### PROBLEM DETAILS
Once you find the line that contains "Download the Windows", write out that line and every line after it to the end of the records, exactly and with nothing else.

*** Opening of DATASET CONTENT ***

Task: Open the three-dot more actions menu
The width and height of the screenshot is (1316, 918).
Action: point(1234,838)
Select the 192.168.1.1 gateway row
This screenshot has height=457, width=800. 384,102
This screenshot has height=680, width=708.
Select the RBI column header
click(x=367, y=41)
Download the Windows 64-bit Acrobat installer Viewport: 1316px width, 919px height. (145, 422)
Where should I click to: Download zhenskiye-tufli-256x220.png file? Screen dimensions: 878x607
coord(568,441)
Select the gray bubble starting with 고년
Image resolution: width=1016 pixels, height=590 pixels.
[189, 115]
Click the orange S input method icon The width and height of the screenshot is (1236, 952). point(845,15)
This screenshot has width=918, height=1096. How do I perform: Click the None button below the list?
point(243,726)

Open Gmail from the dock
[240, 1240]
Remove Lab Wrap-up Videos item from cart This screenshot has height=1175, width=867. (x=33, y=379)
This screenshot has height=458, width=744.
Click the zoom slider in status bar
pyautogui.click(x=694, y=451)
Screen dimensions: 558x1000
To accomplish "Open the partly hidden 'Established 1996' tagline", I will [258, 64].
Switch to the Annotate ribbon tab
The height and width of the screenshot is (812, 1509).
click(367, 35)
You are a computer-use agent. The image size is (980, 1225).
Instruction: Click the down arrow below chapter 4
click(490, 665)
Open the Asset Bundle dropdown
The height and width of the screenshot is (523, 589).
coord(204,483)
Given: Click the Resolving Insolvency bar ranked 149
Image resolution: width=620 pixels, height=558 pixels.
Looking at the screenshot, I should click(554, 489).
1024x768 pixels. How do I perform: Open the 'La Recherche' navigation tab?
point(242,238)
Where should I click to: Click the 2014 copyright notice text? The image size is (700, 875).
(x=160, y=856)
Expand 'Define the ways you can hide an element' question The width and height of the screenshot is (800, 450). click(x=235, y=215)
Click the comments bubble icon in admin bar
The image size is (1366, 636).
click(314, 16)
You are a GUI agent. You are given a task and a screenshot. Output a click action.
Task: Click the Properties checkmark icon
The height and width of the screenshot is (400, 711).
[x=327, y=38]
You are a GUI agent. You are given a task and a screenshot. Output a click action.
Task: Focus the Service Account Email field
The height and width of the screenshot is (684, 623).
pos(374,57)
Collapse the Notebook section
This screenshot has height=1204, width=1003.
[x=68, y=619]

*** Close of DATASET CONTENT ***

### RESULT FOR THIS TASK
Download the Windows 64-bit Acrobat installer Viewport: 1316px width, 919px height. (145, 422)
Where should I click to: Download zhenskiye-tufli-256x220.png file? Screen dimensions: 878x607
coord(568,441)
Select the gray bubble starting with 고년
Image resolution: width=1016 pixels, height=590 pixels.
[189, 115]
Click the orange S input method icon The width and height of the screenshot is (1236, 952). point(845,15)
This screenshot has width=918, height=1096. How do I perform: Click the None button below the list?
point(243,726)

Open Gmail from the dock
[240, 1240]
Remove Lab Wrap-up Videos item from cart This screenshot has height=1175, width=867. (x=33, y=379)
This screenshot has height=458, width=744.
Click the zoom slider in status bar
pyautogui.click(x=694, y=451)
Screen dimensions: 558x1000
To accomplish "Open the partly hidden 'Established 1996' tagline", I will [258, 64].
Switch to the Annotate ribbon tab
The height and width of the screenshot is (812, 1509).
click(367, 35)
You are a computer-use agent. The image size is (980, 1225).
Instruction: Click the down arrow below chapter 4
click(490, 665)
Open the Asset Bundle dropdown
The height and width of the screenshot is (523, 589).
coord(204,483)
Given: Click the Resolving Insolvency bar ranked 149
Image resolution: width=620 pixels, height=558 pixels.
Looking at the screenshot, I should click(554, 489).
1024x768 pixels. How do I perform: Open the 'La Recherche' navigation tab?
point(242,238)
Where should I click to: Click the 2014 copyright notice text? The image size is (700, 875).
(x=160, y=856)
Expand 'Define the ways you can hide an element' question The width and height of the screenshot is (800, 450). click(x=235, y=215)
Click the comments bubble icon in admin bar
The image size is (1366, 636).
click(314, 16)
You are a GUI agent. You are given a task and a screenshot. Output a click action.
Task: Click the Properties checkmark icon
The height and width of the screenshot is (400, 711).
[x=327, y=38]
You are a GUI agent. You are given a task and a screenshot. Output a click action.
Task: Focus the Service Account Email field
The height and width of the screenshot is (684, 623).
pos(374,57)
Collapse the Notebook section
This screenshot has height=1204, width=1003.
[x=68, y=619]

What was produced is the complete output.